### Work instructions
Please repeat every entry that follows, keeping each one exactly the same.

### Supplied records
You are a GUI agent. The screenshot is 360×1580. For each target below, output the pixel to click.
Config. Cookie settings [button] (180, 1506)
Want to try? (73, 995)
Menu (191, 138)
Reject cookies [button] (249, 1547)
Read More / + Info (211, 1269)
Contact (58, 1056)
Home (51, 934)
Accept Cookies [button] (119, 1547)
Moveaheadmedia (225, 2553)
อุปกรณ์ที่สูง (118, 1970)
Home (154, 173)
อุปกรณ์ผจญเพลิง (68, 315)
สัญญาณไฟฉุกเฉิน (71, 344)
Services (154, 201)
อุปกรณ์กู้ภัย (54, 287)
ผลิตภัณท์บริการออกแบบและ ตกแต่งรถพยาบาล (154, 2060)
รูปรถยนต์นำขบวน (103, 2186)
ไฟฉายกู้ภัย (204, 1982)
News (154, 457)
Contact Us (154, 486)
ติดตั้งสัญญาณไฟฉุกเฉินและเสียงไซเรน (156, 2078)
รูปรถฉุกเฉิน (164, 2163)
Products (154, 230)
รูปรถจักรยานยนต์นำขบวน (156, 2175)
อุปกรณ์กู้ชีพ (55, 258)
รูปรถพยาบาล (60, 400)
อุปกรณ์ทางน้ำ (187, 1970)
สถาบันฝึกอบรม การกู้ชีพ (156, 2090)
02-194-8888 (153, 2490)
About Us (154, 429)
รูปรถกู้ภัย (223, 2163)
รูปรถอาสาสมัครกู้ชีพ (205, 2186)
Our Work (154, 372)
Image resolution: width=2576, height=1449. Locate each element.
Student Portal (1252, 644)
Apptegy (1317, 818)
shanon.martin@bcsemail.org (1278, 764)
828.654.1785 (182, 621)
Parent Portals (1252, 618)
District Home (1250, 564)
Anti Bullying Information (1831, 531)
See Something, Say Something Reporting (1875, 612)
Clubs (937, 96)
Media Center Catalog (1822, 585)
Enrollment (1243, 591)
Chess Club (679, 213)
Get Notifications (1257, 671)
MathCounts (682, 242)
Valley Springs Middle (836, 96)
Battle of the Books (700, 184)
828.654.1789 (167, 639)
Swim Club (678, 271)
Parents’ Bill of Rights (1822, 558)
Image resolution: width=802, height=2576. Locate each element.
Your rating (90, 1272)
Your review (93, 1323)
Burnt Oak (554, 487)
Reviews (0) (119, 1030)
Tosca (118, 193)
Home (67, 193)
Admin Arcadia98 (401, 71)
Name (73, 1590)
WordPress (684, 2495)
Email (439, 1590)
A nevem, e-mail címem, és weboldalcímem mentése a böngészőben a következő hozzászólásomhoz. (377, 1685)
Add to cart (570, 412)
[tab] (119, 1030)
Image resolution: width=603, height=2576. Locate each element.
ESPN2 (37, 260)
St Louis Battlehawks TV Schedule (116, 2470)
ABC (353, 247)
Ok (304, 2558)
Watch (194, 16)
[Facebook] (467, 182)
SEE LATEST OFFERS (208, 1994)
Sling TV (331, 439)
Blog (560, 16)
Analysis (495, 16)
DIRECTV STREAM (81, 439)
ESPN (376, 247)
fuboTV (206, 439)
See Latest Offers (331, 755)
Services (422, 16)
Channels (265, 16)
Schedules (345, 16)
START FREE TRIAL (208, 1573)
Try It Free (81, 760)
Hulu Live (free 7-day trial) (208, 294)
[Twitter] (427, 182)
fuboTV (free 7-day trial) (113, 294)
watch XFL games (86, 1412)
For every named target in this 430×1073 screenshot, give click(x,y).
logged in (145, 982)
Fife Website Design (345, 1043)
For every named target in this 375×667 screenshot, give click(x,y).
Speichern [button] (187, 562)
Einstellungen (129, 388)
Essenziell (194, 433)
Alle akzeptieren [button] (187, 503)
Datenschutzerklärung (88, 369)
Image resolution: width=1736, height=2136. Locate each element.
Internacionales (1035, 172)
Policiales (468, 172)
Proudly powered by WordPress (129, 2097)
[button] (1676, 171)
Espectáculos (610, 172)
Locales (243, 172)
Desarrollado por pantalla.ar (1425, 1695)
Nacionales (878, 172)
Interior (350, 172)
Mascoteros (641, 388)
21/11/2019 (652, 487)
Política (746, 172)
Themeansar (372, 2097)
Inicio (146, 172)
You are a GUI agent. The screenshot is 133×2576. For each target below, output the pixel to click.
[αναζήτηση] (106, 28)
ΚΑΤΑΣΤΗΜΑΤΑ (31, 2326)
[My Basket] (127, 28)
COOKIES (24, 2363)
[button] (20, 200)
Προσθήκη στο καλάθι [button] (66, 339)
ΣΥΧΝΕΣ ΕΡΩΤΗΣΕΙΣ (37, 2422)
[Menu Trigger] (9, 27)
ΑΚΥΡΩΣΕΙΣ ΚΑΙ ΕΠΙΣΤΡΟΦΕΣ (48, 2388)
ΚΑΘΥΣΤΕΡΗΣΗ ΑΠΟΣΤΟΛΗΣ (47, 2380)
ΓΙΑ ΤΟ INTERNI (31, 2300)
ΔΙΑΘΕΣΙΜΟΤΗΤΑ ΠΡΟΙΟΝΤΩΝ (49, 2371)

### Exercise solution
You are a GUI agent. The screenshot is 360×1580. For each target below, output the pixel to click.
Config. Cookie settings [button] (180, 1506)
Want to try? (73, 995)
Menu (191, 138)
Reject cookies [button] (249, 1547)
Read More / + Info (211, 1269)
Contact (58, 1056)
Home (51, 934)
Accept Cookies [button] (119, 1547)
Moveaheadmedia (225, 2553)
อุปกรณ์ที่สูง (118, 1970)
Home (154, 173)
อุปกรณ์ผจญเพลิง (68, 315)
สัญญาณไฟฉุกเฉิน (71, 344)
Services (154, 201)
อุปกรณ์กู้ภัย (54, 287)
ผลิตภัณท์บริการออกแบบและ ตกแต่งรถพยาบาล (154, 2060)
รูปรถยนต์นำขบวน (103, 2186)
ไฟฉายกู้ภัย (204, 1982)
News (154, 457)
Contact Us (154, 486)
ติดตั้งสัญญาณไฟฉุกเฉินและเสียงไซเรน (156, 2078)
รูปรถฉุกเฉิน (164, 2163)
Products (154, 230)
รูปรถจักรยานยนต์นำขบวน (156, 2175)
อุปกรณ์กู้ชีพ (55, 258)
รูปรถพยาบาล (60, 400)
อุปกรณ์ทางน้ำ (187, 1970)
สถาบันฝึกอบรม การกู้ชีพ (156, 2090)
02-194-8888 (153, 2490)
About Us (154, 429)
รูปรถกู้ภัย (223, 2163)
รูปรถอาสาสมัครกู้ชีพ (205, 2186)
Our Work (154, 372)
Image resolution: width=2576, height=1449. Locate each element.
Student Portal (1252, 644)
Apptegy (1317, 818)
shanon.martin@bcsemail.org (1278, 764)
828.654.1785 (182, 621)
Parent Portals (1252, 618)
District Home (1250, 564)
Anti Bullying Information (1831, 531)
See Something, Say Something Reporting (1875, 612)
Clubs (937, 96)
Media Center Catalog (1822, 585)
Enrollment (1243, 591)
Chess Club (679, 213)
Get Notifications (1257, 671)
MathCounts (682, 242)
Valley Springs Middle (836, 96)
Battle of the Books (700, 184)
828.654.1789 (167, 639)
Swim Club (678, 271)
Parents’ Bill of Rights (1822, 558)
Image resolution: width=802, height=2576. Locate each element.
Your rating (90, 1272)
Your review (93, 1323)
Burnt Oak (554, 487)
Reviews (0) (119, 1030)
Tosca (118, 193)
Home (67, 193)
Admin Arcadia98 (401, 71)
Name (73, 1590)
WordPress (684, 2495)
Email (439, 1590)
A nevem, e-mail címem, és weboldalcímem mentése a böngészőben a következő hozzászólásomhoz. (377, 1685)
Add to cart (570, 412)
[tab] (119, 1030)
Image resolution: width=603, height=2576. Locate each element.
ESPN2 (37, 260)
St Louis Battlehawks TV Schedule (116, 2470)
ABC (353, 247)
Ok (304, 2558)
Watch (194, 16)
[Facebook] (467, 182)
SEE LATEST OFFERS (208, 1994)
Sling TV (331, 439)
Blog (560, 16)
Analysis (495, 16)
DIRECTV STREAM (81, 439)
ESPN (376, 247)
fuboTV (206, 439)
See Latest Offers (331, 755)
Services (422, 16)
Channels (265, 16)
Schedules (345, 16)
START FREE TRIAL (208, 1573)
Try It Free (81, 760)
Hulu Live (free 7-day trial) (208, 294)
[Twitter] (427, 182)
fuboTV (free 7-day trial) (113, 294)
watch XFL games (86, 1412)
For every named target in this 430×1073 screenshot, give click(x,y).
logged in (145, 982)
Fife Website Design (345, 1043)
For every named target in this 375×667 screenshot, give click(x,y).
Speichern [button] (187, 562)
Einstellungen (129, 388)
Essenziell (194, 433)
Alle akzeptieren [button] (187, 503)
Datenschutzerklärung (88, 369)
Image resolution: width=1736, height=2136. Locate each element.
Internacionales (1035, 172)
Policiales (468, 172)
Proudly powered by WordPress (129, 2097)
[button] (1676, 171)
Espectáculos (610, 172)
Locales (243, 172)
Desarrollado por pantalla.ar (1425, 1695)
Nacionales (878, 172)
Interior (350, 172)
Mascoteros (641, 388)
21/11/2019 (652, 487)
Política (746, 172)
Themeansar (372, 2097)
Inicio (146, 172)
You are a GUI agent. The screenshot is 133×2576. For each target below, output the pixel to click.
[αναζήτηση] (106, 28)
ΚΑΤΑΣΤΗΜΑΤΑ (31, 2326)
[My Basket] (127, 28)
COOKIES (24, 2363)
[button] (20, 200)
Προσθήκη στο καλάθι [button] (66, 339)
ΣΥΧΝΕΣ ΕΡΩΤΗΣΕΙΣ (37, 2422)
[Menu Trigger] (9, 27)
ΑΚΥΡΩΣΕΙΣ ΚΑΙ ΕΠΙΣΤΡΟΦΕΣ (48, 2388)
ΚΑΘΥΣΤΕΡΗΣΗ ΑΠΟΣΤΟΛΗΣ (47, 2380)
ΓΙΑ ΤΟ INTERNI (31, 2300)
ΔΙΑΘΕΣΙΜΟΤΗΤΑ ΠΡΟΙΟΝΤΩΝ (49, 2371)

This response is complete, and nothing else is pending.